The paper filed by the defendant was not a plea authorized by the section last mentioned and the motion to quash or set aside the indictment is not for any cause embraced in section 313. The Code by defining the causes for which the indictment may be set aside, must by the general rule of construction, be held to exclude the entertaining of the motion for other causes than those specified. The intention of the Code was to discourage technical defenses to indictments not affecting the merits as is apparent from the sections cited as well as the provisions relating to amendments and the proceedings on the trial. (Code of Crim.
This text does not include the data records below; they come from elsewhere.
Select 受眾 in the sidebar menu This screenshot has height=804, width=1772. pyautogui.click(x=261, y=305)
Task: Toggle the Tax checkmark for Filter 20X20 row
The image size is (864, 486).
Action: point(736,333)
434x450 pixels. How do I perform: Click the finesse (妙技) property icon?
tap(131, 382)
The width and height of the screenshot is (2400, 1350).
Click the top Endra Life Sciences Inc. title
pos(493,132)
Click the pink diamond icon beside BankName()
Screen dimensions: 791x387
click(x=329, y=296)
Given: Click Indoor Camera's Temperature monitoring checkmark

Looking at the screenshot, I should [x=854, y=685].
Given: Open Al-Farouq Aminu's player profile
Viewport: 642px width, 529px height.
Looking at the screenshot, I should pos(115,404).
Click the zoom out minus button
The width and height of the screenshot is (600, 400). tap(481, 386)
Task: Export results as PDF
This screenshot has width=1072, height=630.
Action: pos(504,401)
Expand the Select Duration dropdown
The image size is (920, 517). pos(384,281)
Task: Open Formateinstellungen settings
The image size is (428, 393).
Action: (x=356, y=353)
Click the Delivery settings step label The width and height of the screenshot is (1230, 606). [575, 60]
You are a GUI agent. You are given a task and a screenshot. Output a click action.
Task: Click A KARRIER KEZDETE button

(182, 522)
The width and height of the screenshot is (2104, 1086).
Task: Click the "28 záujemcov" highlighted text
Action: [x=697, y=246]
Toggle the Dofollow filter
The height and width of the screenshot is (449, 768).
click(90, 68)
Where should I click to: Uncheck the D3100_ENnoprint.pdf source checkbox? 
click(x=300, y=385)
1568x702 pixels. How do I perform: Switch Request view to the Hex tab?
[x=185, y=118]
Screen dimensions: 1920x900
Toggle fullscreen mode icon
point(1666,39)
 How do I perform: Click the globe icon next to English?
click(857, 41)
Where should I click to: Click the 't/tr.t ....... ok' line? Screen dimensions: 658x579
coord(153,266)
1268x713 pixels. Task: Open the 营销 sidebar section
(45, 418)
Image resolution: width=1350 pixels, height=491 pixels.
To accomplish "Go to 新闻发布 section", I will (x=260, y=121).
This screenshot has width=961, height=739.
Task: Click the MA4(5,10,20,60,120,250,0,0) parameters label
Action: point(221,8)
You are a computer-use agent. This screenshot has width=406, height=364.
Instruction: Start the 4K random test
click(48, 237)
Pro., §§ 293, 362.) This general purpose is more directly indicated by section 285, which declares "that no indictment is insufficient, nor can the trial, judgment or other proceedings be affected by reason of an imperfection, in matter of form, which does not tend to the prejudice of the substantial rights of the defendant upon the merits."
We think the objection to the grand jury was not one which, by the new procedure, the defendant could take after indictment, and, as it involved no constitutional right, that it was properly overruled.
These reasons lead to an affirmance of the judgment.